Exercise tasks:
1. In the passage on landmark preservation schemes, how often do the mechanized figures in "The Disney" re-enact the battle?
2. Which landmarks or districts does the passage on landmark preservation schemes name as examples? List every one.
3. Continue the passage on landmark preservation schemes with what comes next.

Document excerpt START

It is easy enough to tear down what the pitiful handful of reactionaries like us regards as beautiful old buildings, as any official of HUD can tell you. The scars of HUD’S achievements pockmark the country. But if it is merely expensive to engineer simple destruction, it takes skill and imagination to erect true enormities. To help out in any shortage of ideas, we have a store of ready-made enormities to suggest for any locality in need of one. Here are a few samples:
- 1. The Top-out Cop-out: In this beautifully designed plan, the amenity to be preserved—say, Independence Hall, Philadelphia—is lifted up and dropped on the top of an eighty-story building, thus enshrining it in a position where it can overawe lovers of liberty within a radius of several hundred miles, in smog-free periods.
- 2. Forever Amber: This scheme involves embedding an entire district—say, Beacon Hill, Boston, or the Battery in Charleston —in clear or tinted fireproof plastic, thus preserving it like baby’s bronzed booties and at the same time keeping out undesirable elements. Aluminum walkways entirely encircle the preserved area and are washed down nightly by electronic means with a substance that removes all traces of graffiti.
- 3. The Disney: In this method, the landmark in question— say, Bunker Hill—is surrounded with an amusement park on the order of Disneyland. Cunningly devised monorails carry the visitor back and forth between the lines of simulated redcoats and patriots, clever mechanized figures that re-enact the battle every two hours so realistically that many of the patrons must be taken away fainting to local first-aid stations, although medical attention would be included in the admission charge.

Document excerpt END
Data listing START

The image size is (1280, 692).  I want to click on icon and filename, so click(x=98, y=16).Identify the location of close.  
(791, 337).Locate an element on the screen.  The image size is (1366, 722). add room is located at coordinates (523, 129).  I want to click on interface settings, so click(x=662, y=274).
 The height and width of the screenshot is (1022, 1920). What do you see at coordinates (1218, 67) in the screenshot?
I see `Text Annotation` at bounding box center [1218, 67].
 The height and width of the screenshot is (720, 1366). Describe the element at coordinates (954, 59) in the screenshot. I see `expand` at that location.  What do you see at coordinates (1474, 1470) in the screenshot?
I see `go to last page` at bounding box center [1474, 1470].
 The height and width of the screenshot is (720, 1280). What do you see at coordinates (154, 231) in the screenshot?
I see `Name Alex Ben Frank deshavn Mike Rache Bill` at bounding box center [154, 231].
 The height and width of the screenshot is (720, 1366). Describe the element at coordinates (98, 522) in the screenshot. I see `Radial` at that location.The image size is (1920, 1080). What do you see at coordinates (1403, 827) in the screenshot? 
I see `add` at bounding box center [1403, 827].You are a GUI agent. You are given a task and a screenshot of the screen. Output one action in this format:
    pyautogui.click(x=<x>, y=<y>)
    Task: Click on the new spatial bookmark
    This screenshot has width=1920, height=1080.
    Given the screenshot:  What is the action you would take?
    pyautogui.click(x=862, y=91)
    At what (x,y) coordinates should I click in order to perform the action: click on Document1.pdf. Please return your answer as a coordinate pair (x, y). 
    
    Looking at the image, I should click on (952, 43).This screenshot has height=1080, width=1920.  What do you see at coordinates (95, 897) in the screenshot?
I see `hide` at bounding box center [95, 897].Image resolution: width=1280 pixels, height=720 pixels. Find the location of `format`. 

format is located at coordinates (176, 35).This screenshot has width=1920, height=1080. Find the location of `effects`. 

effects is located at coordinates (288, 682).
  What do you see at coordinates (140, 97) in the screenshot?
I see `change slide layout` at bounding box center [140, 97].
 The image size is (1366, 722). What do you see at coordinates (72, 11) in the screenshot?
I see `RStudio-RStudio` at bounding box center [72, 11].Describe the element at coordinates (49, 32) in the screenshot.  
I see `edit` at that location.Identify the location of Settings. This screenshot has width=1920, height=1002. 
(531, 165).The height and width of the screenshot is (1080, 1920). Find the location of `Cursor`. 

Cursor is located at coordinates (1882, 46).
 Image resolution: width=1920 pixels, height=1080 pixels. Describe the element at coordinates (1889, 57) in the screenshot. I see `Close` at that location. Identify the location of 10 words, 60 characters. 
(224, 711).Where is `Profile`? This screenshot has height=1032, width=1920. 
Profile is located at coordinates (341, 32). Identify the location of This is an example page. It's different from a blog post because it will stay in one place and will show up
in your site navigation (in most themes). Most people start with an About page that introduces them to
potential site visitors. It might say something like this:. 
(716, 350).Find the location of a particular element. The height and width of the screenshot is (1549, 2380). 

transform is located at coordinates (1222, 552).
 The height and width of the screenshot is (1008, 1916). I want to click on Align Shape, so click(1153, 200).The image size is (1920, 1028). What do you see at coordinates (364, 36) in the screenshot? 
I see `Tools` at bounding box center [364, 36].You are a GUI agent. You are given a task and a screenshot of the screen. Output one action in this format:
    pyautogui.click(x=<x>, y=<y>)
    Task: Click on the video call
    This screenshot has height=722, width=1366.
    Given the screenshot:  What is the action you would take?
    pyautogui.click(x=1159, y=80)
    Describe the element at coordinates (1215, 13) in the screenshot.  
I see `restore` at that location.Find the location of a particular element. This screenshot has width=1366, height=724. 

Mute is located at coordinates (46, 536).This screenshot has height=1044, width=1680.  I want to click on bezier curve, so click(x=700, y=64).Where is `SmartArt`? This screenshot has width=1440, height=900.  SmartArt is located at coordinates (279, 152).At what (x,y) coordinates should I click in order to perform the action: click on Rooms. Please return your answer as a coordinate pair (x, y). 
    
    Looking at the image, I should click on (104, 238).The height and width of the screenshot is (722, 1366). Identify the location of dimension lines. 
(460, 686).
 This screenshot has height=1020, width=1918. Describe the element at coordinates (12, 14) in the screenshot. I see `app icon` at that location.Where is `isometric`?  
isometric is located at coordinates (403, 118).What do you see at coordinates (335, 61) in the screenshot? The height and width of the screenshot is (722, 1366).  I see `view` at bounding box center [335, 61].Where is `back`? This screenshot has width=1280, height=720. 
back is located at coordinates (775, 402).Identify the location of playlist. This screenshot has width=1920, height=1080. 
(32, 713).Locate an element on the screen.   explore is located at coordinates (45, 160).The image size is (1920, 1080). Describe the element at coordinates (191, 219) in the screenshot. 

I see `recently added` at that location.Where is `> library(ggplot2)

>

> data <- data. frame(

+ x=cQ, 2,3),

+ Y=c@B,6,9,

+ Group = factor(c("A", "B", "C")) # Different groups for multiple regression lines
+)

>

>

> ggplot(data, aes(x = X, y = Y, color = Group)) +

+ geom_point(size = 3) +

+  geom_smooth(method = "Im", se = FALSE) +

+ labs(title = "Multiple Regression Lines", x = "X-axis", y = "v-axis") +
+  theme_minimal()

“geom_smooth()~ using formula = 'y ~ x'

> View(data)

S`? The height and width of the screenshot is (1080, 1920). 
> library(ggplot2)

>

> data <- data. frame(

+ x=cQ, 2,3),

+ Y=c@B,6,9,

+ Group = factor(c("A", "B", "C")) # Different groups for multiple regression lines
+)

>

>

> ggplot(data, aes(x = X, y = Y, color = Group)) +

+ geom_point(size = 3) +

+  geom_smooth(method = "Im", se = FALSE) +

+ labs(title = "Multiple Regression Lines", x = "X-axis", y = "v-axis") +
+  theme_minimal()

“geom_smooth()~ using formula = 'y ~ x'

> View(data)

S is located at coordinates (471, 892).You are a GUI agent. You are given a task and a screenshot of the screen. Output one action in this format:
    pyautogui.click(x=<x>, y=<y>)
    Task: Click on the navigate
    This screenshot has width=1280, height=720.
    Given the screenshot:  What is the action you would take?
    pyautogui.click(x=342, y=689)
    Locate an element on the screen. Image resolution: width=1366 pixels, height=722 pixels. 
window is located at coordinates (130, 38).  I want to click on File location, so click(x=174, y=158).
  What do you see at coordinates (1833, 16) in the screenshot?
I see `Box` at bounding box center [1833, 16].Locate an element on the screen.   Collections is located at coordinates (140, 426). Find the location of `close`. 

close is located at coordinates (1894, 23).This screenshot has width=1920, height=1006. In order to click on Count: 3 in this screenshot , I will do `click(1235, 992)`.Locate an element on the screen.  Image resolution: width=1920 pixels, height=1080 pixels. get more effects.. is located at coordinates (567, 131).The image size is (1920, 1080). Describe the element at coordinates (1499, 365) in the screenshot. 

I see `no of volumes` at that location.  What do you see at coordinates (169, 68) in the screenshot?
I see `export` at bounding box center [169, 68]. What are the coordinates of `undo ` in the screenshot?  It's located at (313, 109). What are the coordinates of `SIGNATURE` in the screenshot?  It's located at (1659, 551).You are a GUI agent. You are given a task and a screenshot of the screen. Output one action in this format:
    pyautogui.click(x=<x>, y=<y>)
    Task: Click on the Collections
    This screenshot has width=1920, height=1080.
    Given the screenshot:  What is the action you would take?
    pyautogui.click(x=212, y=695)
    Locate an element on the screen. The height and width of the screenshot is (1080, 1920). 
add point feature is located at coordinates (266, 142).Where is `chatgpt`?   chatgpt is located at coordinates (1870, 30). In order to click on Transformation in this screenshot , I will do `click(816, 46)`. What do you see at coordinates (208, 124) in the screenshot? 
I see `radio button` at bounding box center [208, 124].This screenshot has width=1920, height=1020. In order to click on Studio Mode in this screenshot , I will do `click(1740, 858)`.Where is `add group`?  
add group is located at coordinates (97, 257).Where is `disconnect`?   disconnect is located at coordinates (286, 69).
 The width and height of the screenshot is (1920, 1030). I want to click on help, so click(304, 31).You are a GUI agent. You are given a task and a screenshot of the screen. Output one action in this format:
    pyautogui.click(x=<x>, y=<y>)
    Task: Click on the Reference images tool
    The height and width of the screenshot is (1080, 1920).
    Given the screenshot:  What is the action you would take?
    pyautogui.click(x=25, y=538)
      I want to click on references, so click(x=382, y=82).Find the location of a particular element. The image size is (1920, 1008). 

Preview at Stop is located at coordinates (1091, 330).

Data listing END

Answer section:
1. Every two hours.

2.
- Independence Hall, Philadelphia
- Beacon Hill, Boston
- The Battery in Charleston
- Bunker Hill

3.
- 4. The Cloverleaf: Since the modern American spends hours of his time on superhighways, and most of that circling on and off cloverleafs, it is clear that maximum attendance can be expected if these are situated at historic points like Plymouth Rock or the Alamo. Let us not forget what Dr. Johnson said in his Journey to the Western Isles of Scotland: “That man is little to be envied, whose patriotism would not gain force upon the plain of Marathon, or whose piety would not grow warmer among the ruins of Iona.” Imagine one cloverleaf twisting around the White House, so that tourists can be inspired with intimate views of the Executive Mansion while they circle it again and again, hunting for exits. In order not to disturb the privacy of the Presidential family, no exit would actually lead anywhere except back onto the throughway.
We have a great many more schemes like these available, of course, for in revolutionary times one should always be a few surrenders ahead of the attackers.